In the old days (50s and 60s and 70’s and 80s), lies couldn’t be told much faster than Walter Cronkite could talk. He would spend several minutes each evening, broadcasting the assigned lies in a profound, avuncular manner. On other networks, similarly credible old white men read the very same lies from early teleprompters in the same slow, sincere way.

Most viewers would nod wisely as they absorbed each lie. Ideally, they would hear the same lie from two or three other sources, memorize it, and pass it on. “Opinion makers” is how the junior grades of liars were taught to view themselves.

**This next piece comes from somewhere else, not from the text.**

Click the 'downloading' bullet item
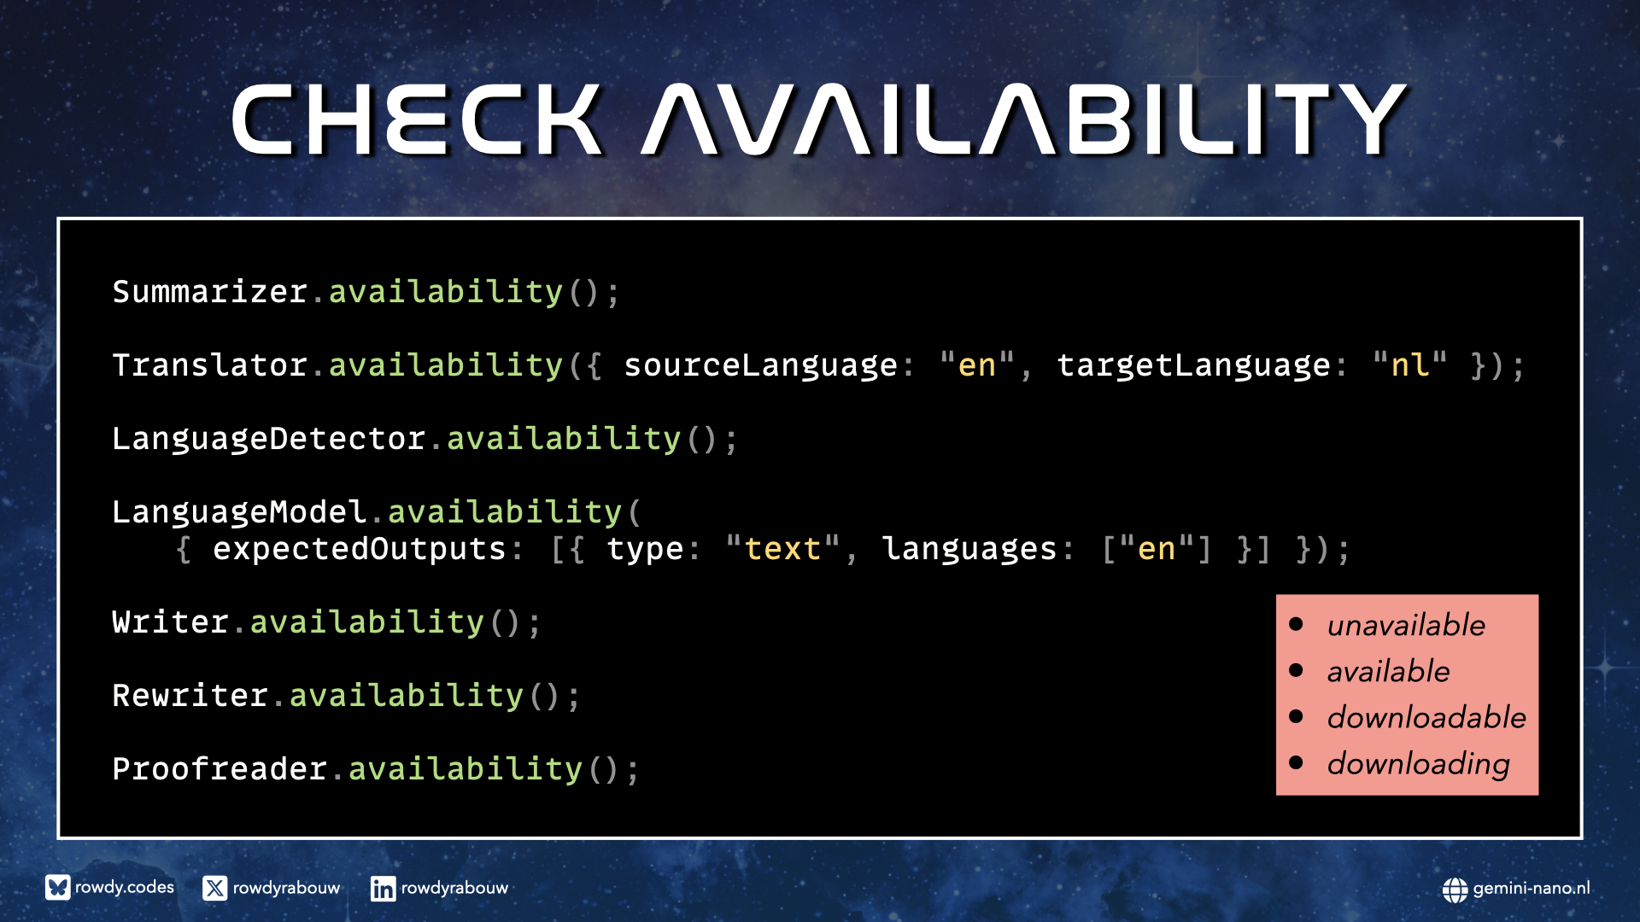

Back then, when more people could read, “news” magazines were popular. They would elucidate and expand the latest lies in whatever section of society they were assigned to manipulate. Some sections specialized in “education” lies. Those in sections labeled “politics” specialized in political lies.

Lying then was so slow and ponderous that it might take the dimmer Americans months to fully understand the “dangers” of the latest, life-threatening problems.

In order to speed up the lies, while giving the vainest people on the planet a way to demonstrate that vanity, “talk” shows were invented. Staffed with key, reliable members of The Culture of Death, endless hours of “concerned” talk destroyed marriages, encouraged abortions, made life-shortening sexual practices seem “good for everyone involved”, and made belief in God seem to be a primitive superstition.

There was little contradiction to popular lies, and few ways to contradict them.

When the internet became popular, lies could be compared to truth very quickly. Lying had to be accelerated. The flood of lies necessary to prop up a fraud as blatant as Global Warming contained many contradictions and errors. Each contradiction and mistake prompted more truths to be told, which prompted more lies.

Now, many countries have outlawed any internet content concerning political issues. That’s easier for them to do than just tell the truth.